What you are asked to do: Here is a listing; work out how many of its lines contain the word "link", and state only that number.

Data:
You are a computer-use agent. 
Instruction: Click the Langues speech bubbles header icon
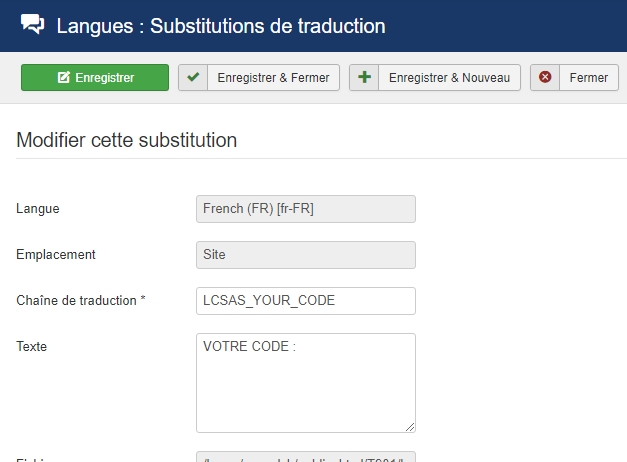tap(32, 25)
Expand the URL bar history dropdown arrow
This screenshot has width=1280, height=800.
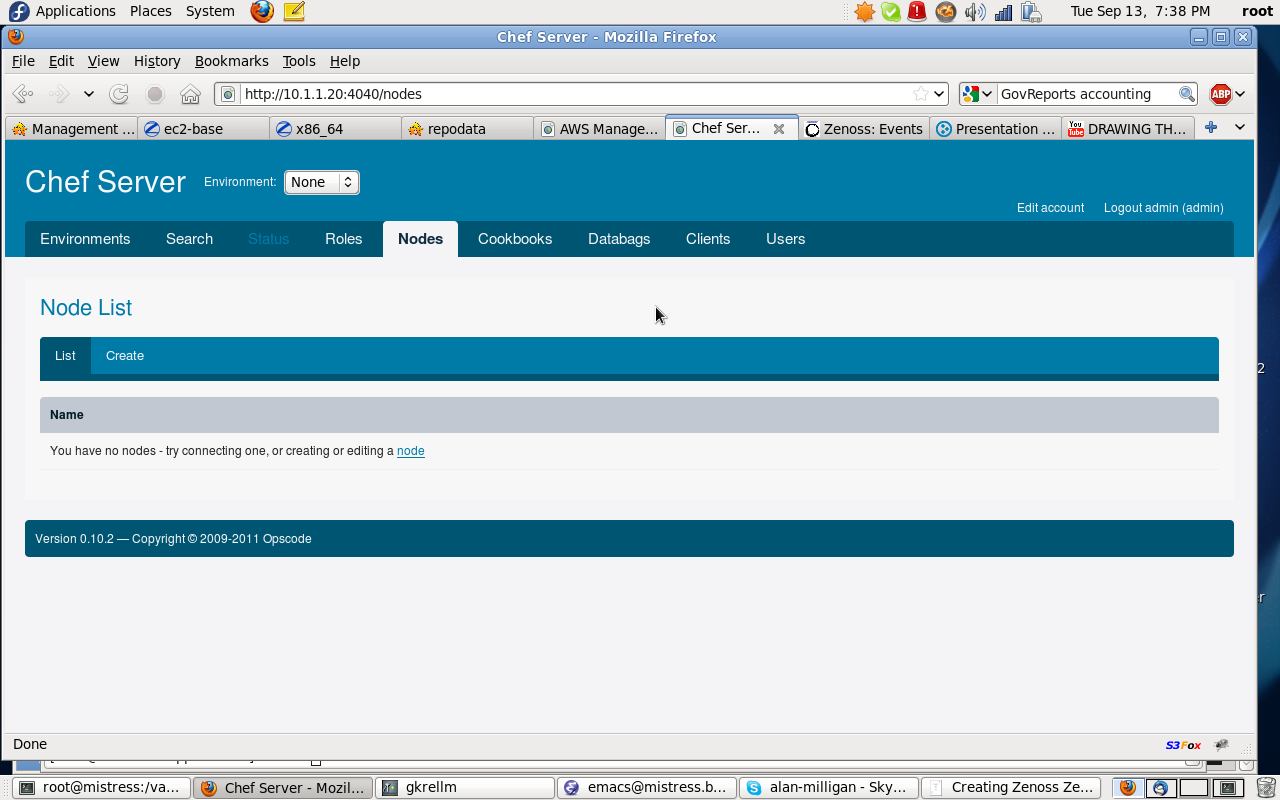tap(939, 94)
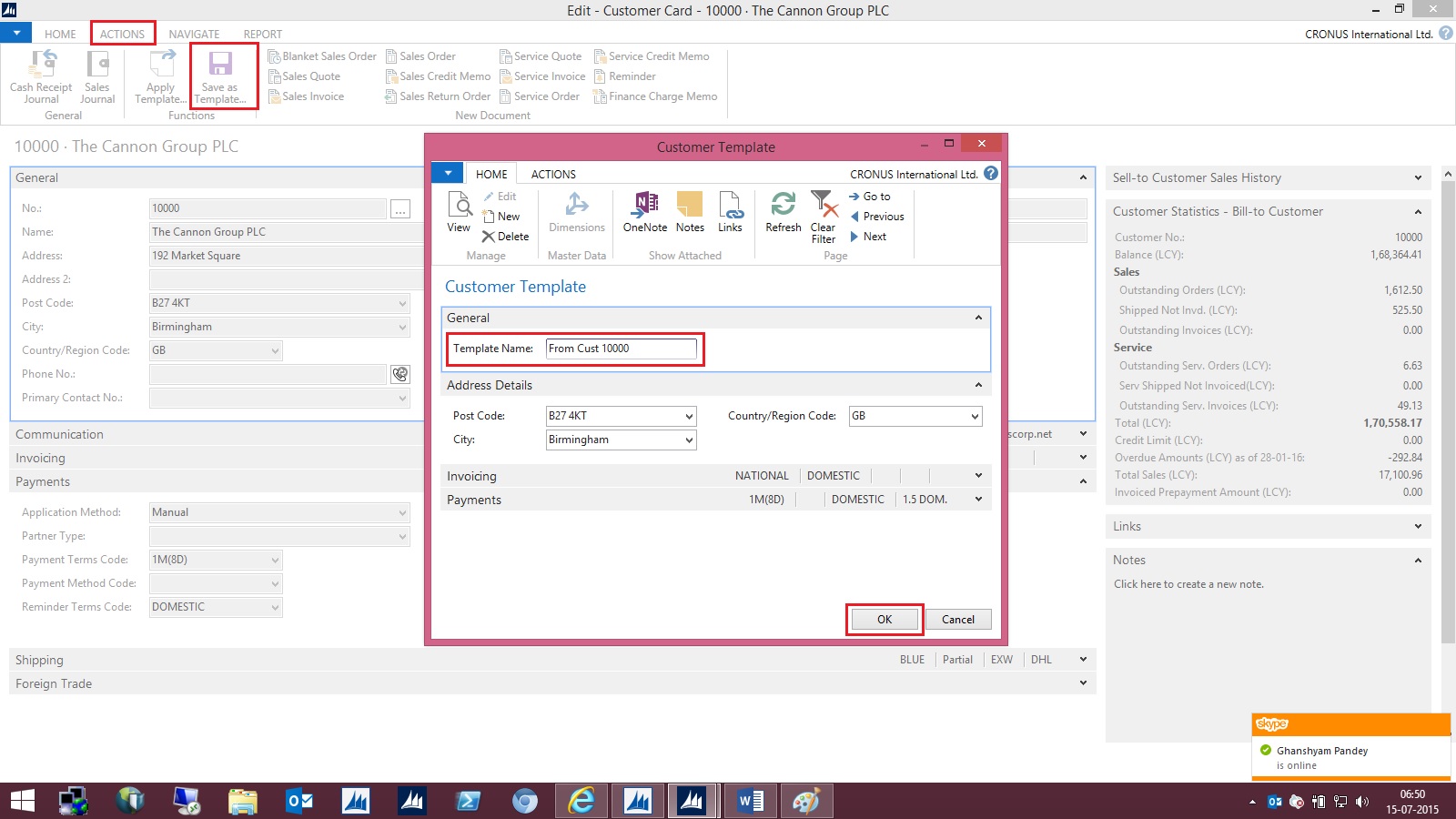The image size is (1456, 819).
Task: Expand the Payments section in dialog
Action: point(978,499)
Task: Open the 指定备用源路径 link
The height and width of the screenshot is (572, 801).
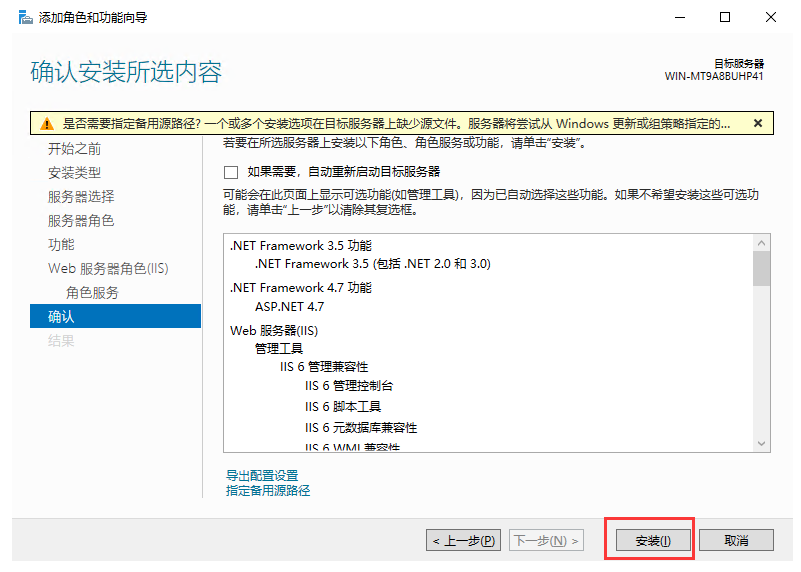Action: [268, 490]
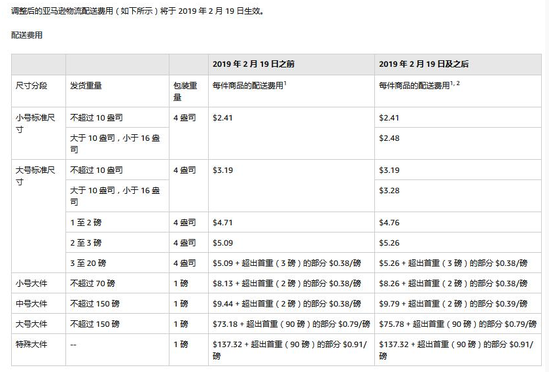Click the $5.26 fee for 2至3磅
This screenshot has height=372, width=549.
pyautogui.click(x=389, y=243)
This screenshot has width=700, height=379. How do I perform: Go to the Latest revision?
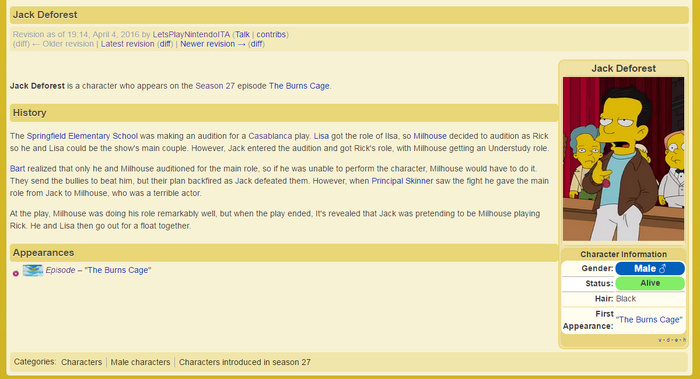(x=127, y=44)
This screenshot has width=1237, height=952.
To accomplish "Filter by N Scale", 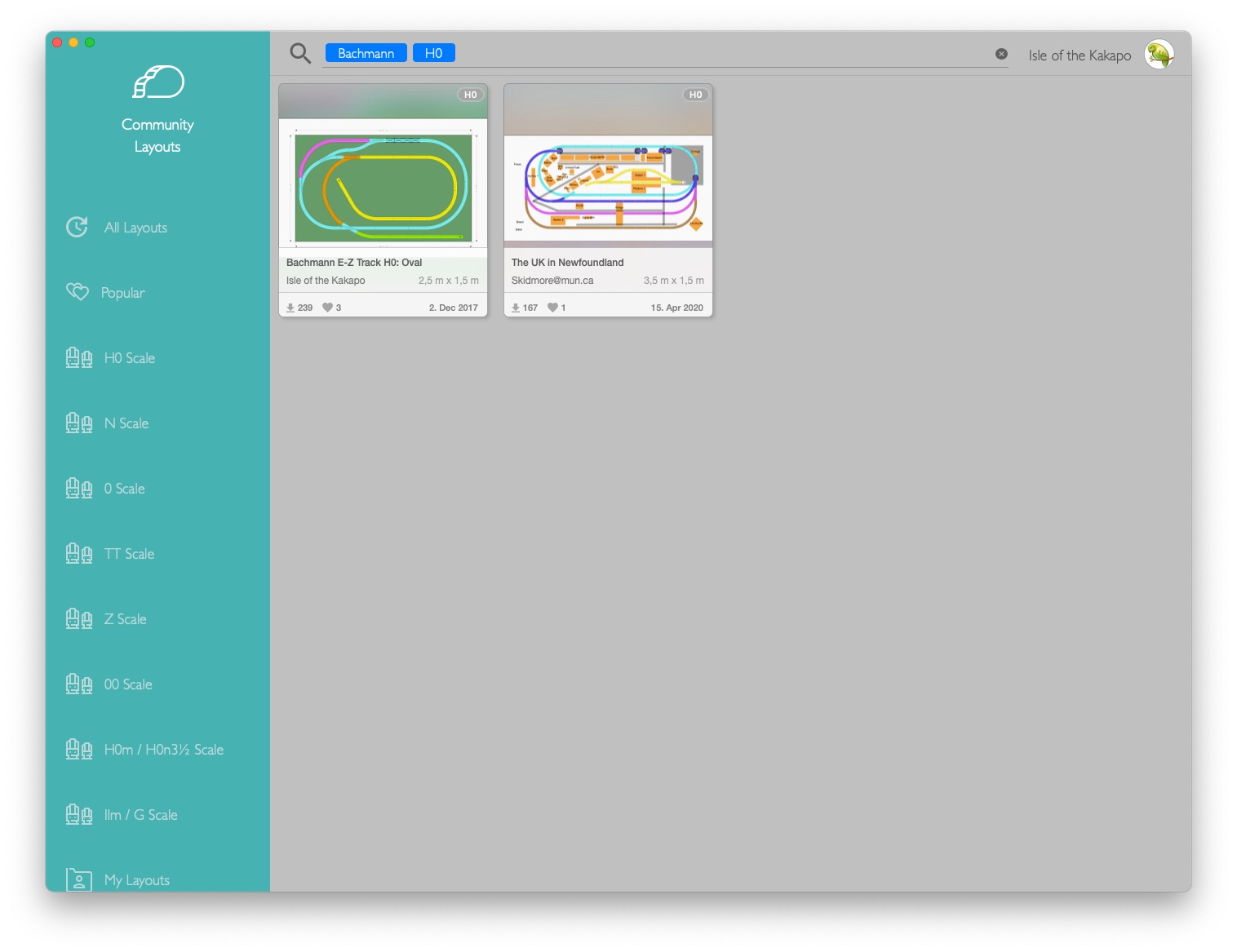I will tap(126, 423).
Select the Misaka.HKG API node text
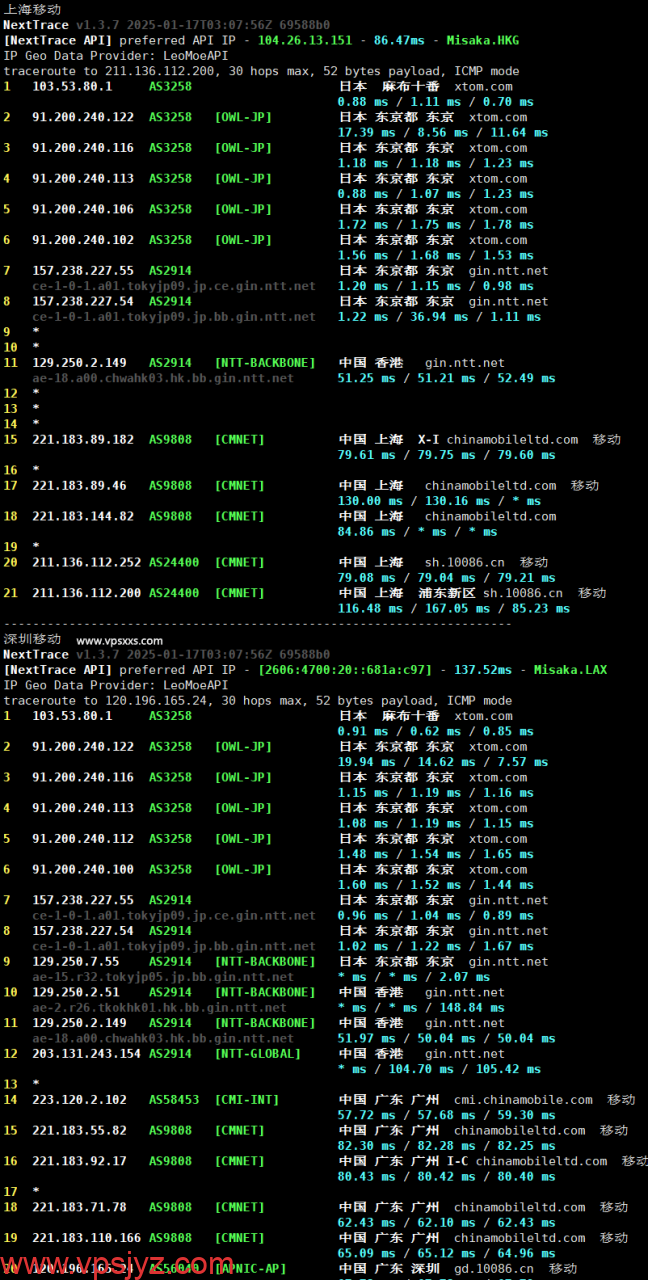648x1280 pixels. (482, 41)
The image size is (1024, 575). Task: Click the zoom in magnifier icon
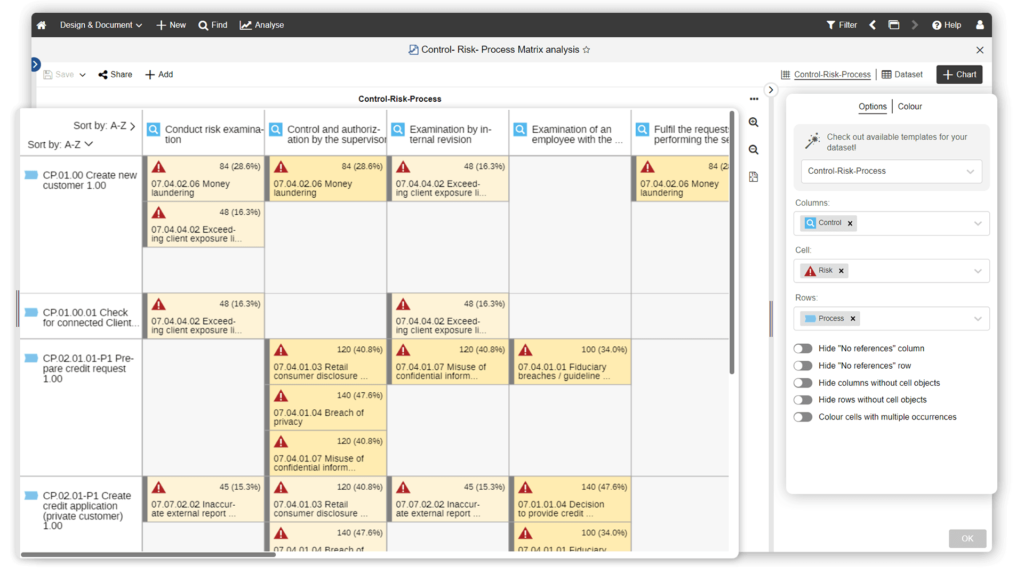pyautogui.click(x=753, y=122)
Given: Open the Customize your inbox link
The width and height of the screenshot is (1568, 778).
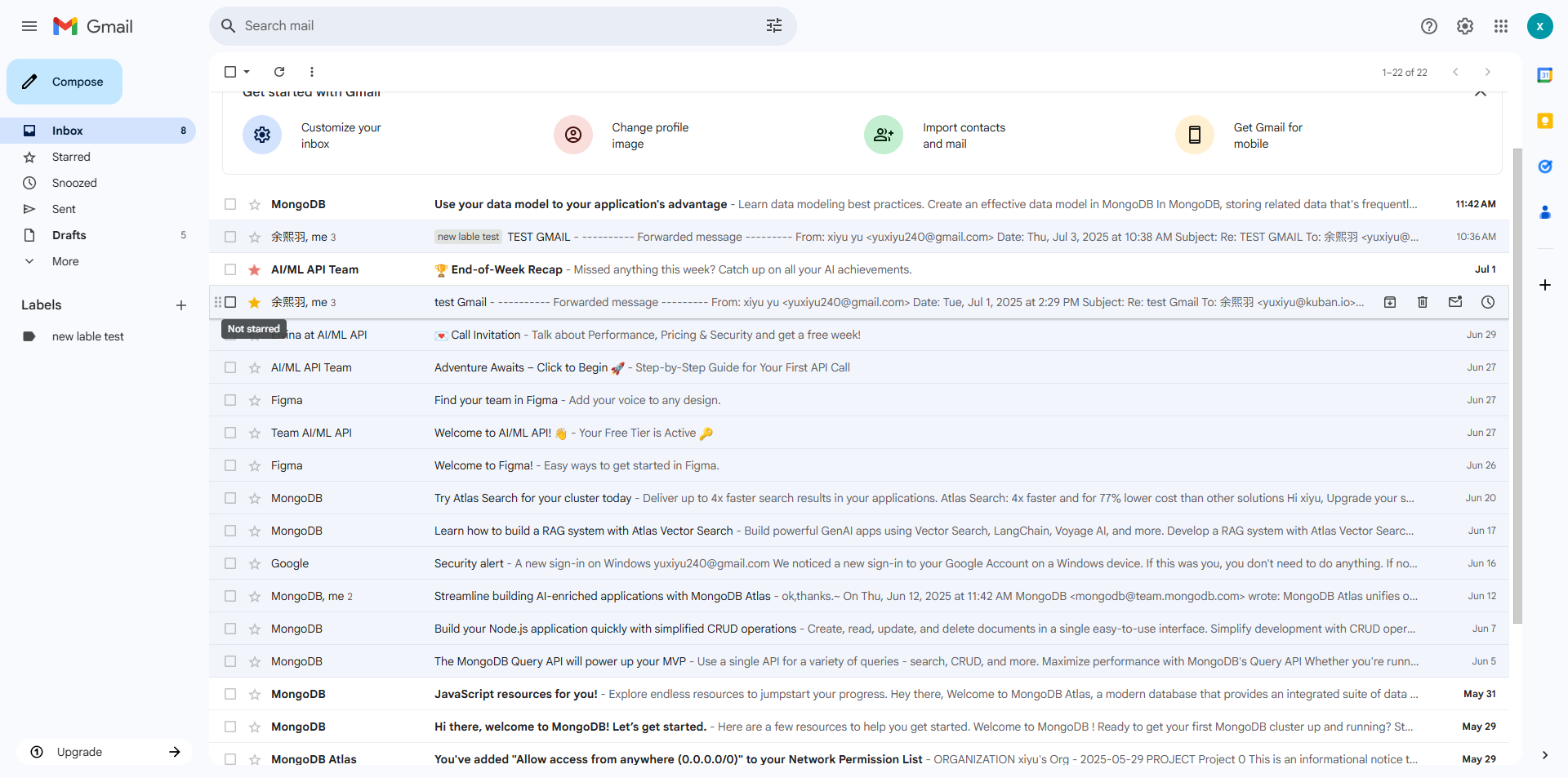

Answer to this exercise: 2